(Directive 1) Repeat the passage in the LIBOR risk excerpt below, from "Cause us to" through "alternative reference rates.", inclusive, with every word unchanged.
(Directive 2) Does the LIBOR risk excerpt below agree with each of these statements? Answer yes or no for each and quote the text's deciding words. (a) The risks are heightened for LIBOR-based products that lack a fall back provision. (b) The pace of the transition is named as an important factor. (c) International investments are said to reduce risks.

Cause us to incur additional costs in relation to any of the above factors.
The risks associated with the above factors are heightened with respect to investments in LIBOR-based products that do not include a fall back provision that addresses how interest rates will be determined if LIBOR stops being published. Other important factors include the pace of the transition, the specific terms of alternative reference rates accepted in the market, the depth of the market for investments based on alternative reference rates, and CIM’s ability to develop appropriate investment and compliance systems capable of addressing alternative reference rates.

International investments create additional risks.

(Available data)

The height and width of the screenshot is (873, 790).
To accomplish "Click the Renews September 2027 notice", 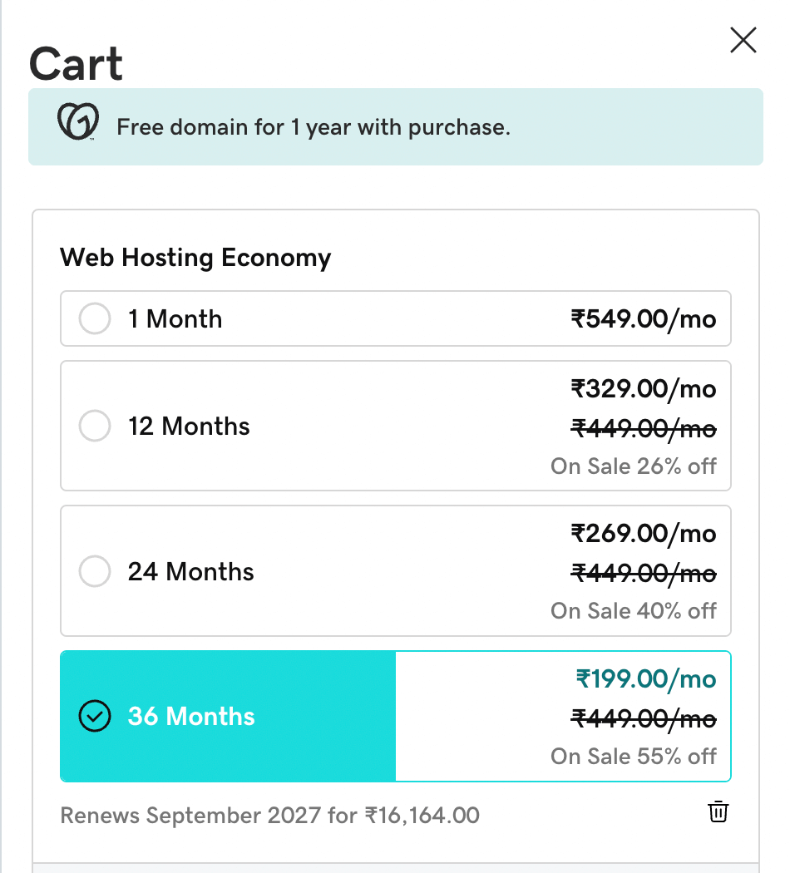I will click(269, 815).
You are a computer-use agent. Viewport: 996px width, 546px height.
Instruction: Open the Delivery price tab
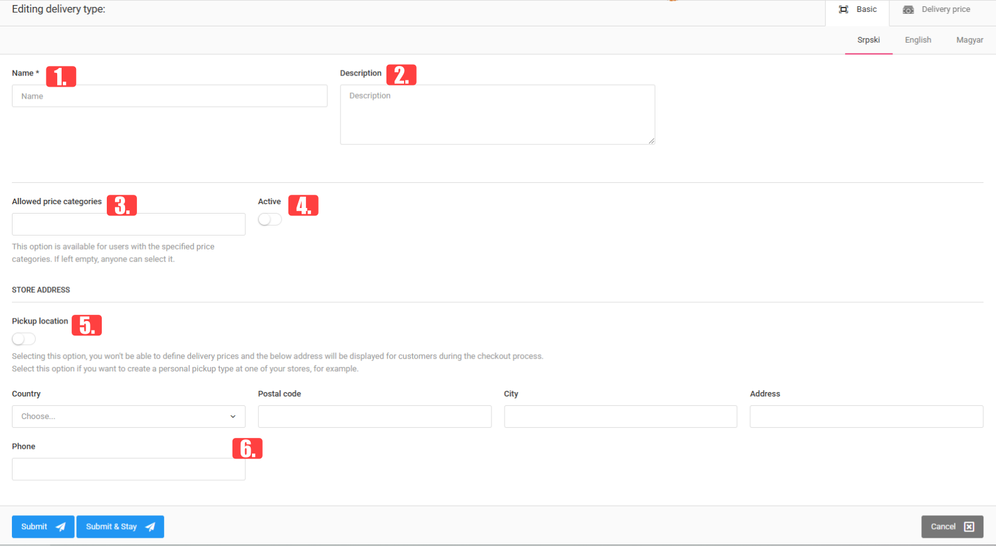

(Correct response 1)
Cause us to incur additional costs in relation to any of the above factors.
The risks associated with the above factors are heightened with respect to investments in LIBOR-based products that do not include a fall back provision that addresses how interest rates will be determined if LIBOR stops being published. Other important factors include the pace of the transition, the specific terms of alternative reference rates accepted in the market, the depth of the market for investments based on alternative reference rates, and CIM’s ability to develop appropriate investment and compliance systems capable of addressing alternative reference rates.

(Correct response 2)
(a) Yes: "heightened with respect to investments in LIBOR-based products that do not include a fall back provision"
(b) Yes: "Other important factors include the pace of the transition"
(c) No: "International investments create additional risks."